文献研究表明PXR-UGT在肠炎癌症转化中起重要作用，激活PXR能抑制NF-κB，上调UGT能降低炎性损伤，肠癌中诱导UGT介导耐药；未见该病理进程中考察PXR/UGT动态变化的报道。丹参酮IIA(TSA)有PXR激动作用和确凿的抗炎抗肿瘤活性但深层药效机制未明。课题组研究表明级联葡萄糖醛酸代谢是TSA肠道代谢重要途径决定其药效，同时TSA能诱导UGT高表达。基于此提出假说：肠炎肿瘤转化中PXR/UGT的变化影响TSA级联代谢及药效；机制是TSA激活PXR抑制NF-κB通路同时上调UGT预防和治疗肠炎，肠癌发生后TSA激活PXR上调UGT介导耐药。研究采用人活检标本和小鼠模型明确肠炎癌症转化各病理阶段PXR/UGT变化及对TSA级联代谢的影响；应用siRNA和报告基因技术及代谢分析，从分子、细胞和整体水平结合药代药效多视角阐明TSA药效调控机制，为激活PXR中药的药效学机制研究提供新思路。

本研究采用AOM/DSS炎性肠病癌变小鼠，动态考察病理进程不同阶段小鼠病理进程中PXR、UGT表达情况。模型小鼠在4周、7周时PXR表达呈降低的趋势；12周时与癌旁组织比较肿瘤组织中的PXR表达显著升高；炎性肠病癌变对结肠组织Ugt1a9表达均无明显的影响。病理进程至4周时，TSA20mg/kg与PXR激动剂PCN均具有明显的抗肠道炎症作用；病理进程进展至7周和12周，TSA20mg/kg与PCN无显著抗炎性肠病癌变的作用。WB结果提示TSA抗炎作用与4周时其上调结肠组织PXR表达有关。进一步采用TNBS诱导慢性炎性肠病模型考察丹参IIA抗炎性肠病作用及调控机制。
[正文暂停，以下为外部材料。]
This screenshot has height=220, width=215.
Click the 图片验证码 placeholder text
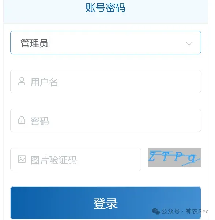coord(53,160)
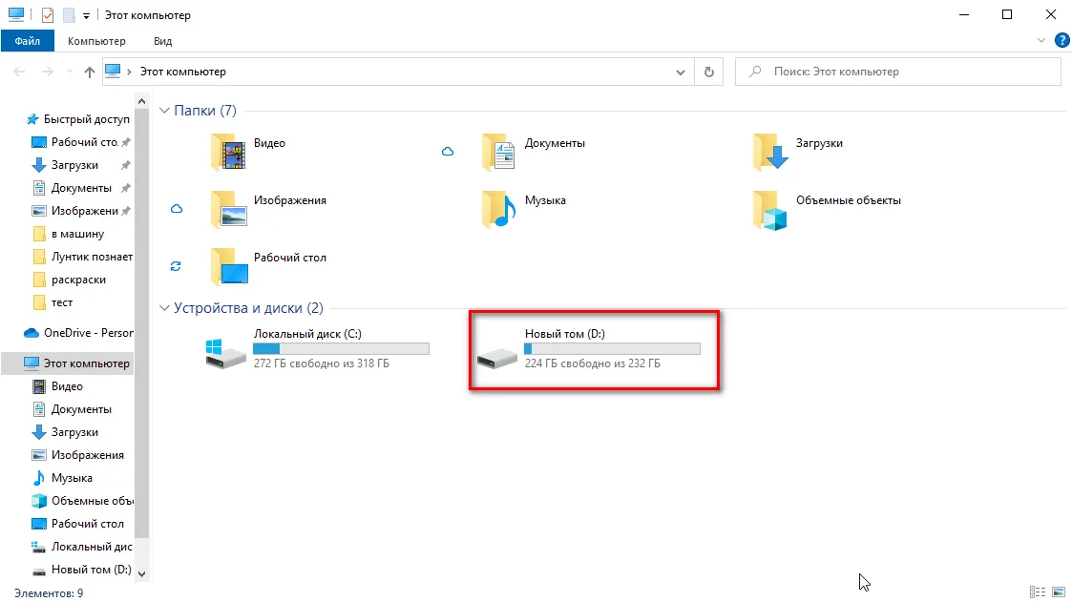Image resolution: width=1072 pixels, height=602 pixels.
Task: Select Локальный диск (C:) drive icon
Action: click(225, 353)
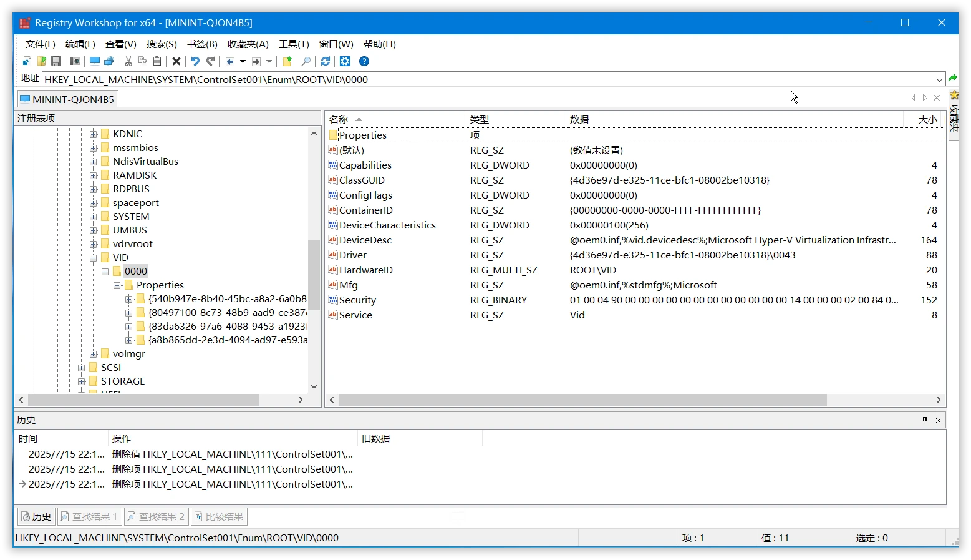
Task: Open the back-navigation dropdown arrow
Action: (x=243, y=61)
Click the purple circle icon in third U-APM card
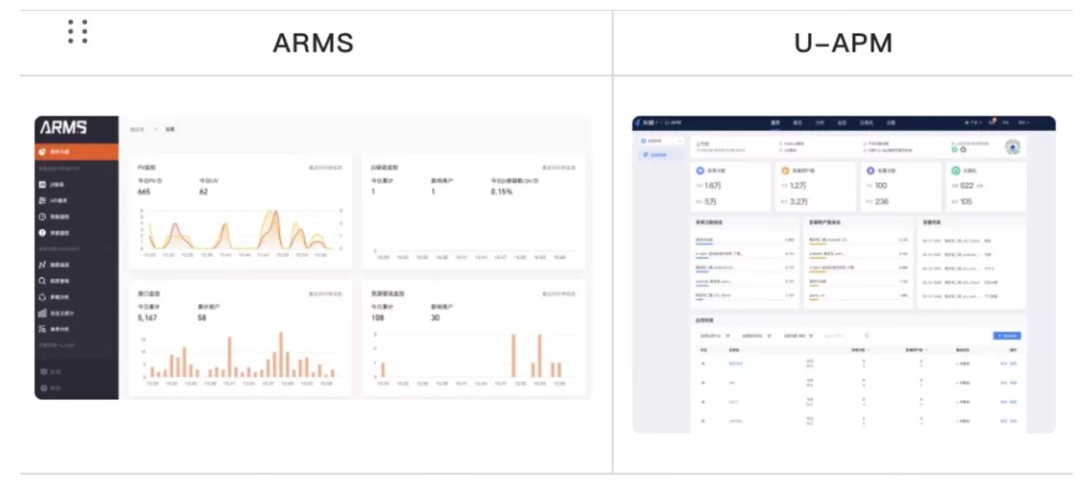The image size is (1089, 497). 871,171
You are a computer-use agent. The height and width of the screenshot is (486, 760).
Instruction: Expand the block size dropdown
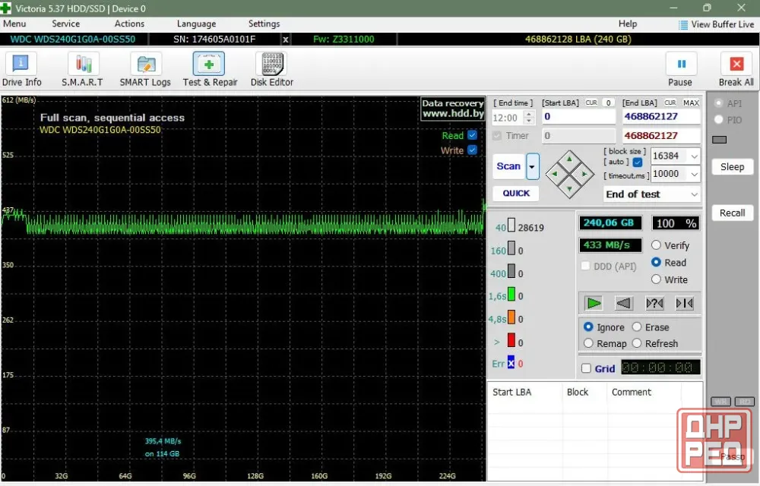[694, 156]
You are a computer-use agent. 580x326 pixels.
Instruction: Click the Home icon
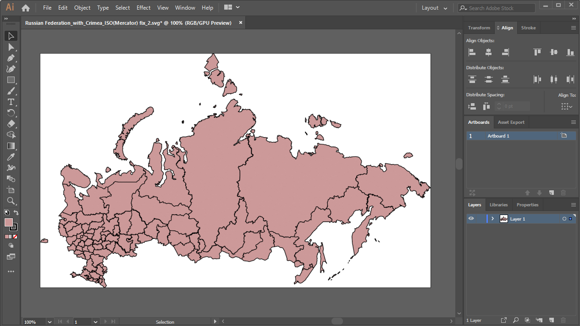[26, 8]
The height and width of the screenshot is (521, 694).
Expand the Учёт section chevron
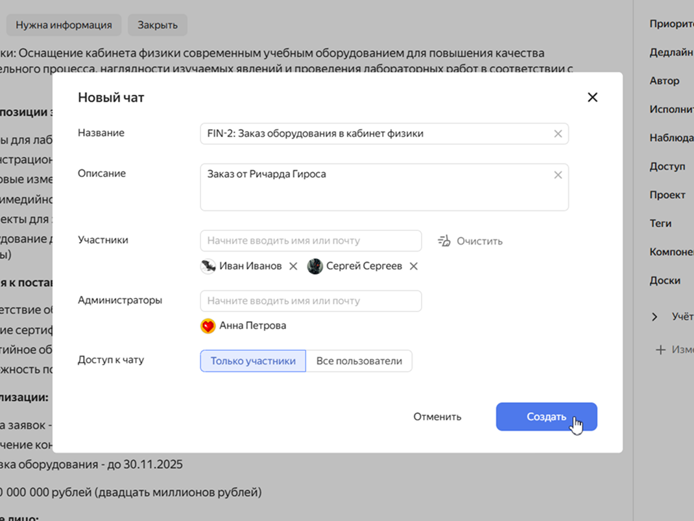coord(654,317)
结果表明TNBS显著改善炎性肠病小鼠肠道炎症及病理评分；通过激活IKBα抑制NF-KB p65活性，同时上调PXR下游基因cyp3a11mRNA表达，提示丹参酮IIA激活PXR代谢通路抑制NF-κB 炎症通路对炎性肠病起治疗作用。丹参酮IIA抗炎性肠病药效确切，其在病理状态下药代动力学行为尚不清楚。口服给药后，虽然丹参酮IIA在正常和结肠炎小鼠中系统暴露低，但是在小鼠结肠组织中2h的组织暴露高达1015.5±411.9 ng/g，达到体外研究产生生物效应的组织浓度。模型小鼠中TSA AUC0-∞显著增高，MAT延长；进一步研究发现由于炎性肠病模型中UGT1A9表达上调，使得模型组小鼠结肠组织暴露显著降低，血浆中葡萄糖醛酸结合物在口服给药0.5，1，2h后显著升高；长期给予TSA能抑制炎性肠病模型中上调的UGT1A9，使模型小鼠结肠组织暴露回复正常水平。结果提示丹参酮IIA具有良好与治疗炎症性肠病相适应的药代动力学行为。由于TSA对PXR激活作用与其起主要代谢作用的亚型UGT1A9的表达不一致。因此主要考察UGT1A对丹参酮IIA在肿瘤细胞内累积和抗肿瘤药效的影响。结果表明HT29细胞中UGT1A高表达，而HCT116细胞中UGT1A不表达。HT29细胞的S9体系中丹参酮IIA发生明显的葡萄糖醛酸结合代谢，UGT1A的底物丙泊酚和siRNA能抑制其葡萄糖醛酸结合代谢。同时HT29细胞内TSA细胞内水平及细胞毒作用显著低于HT116细胞，相应地HT29细胞中应用UGT1A的底物丙泊酚和siRNA能增加其细胞内水平及其细胞毒作用，提示UGT1A折中解决丹参酮IIA肿瘤细胞内累积和抗肿瘤药效。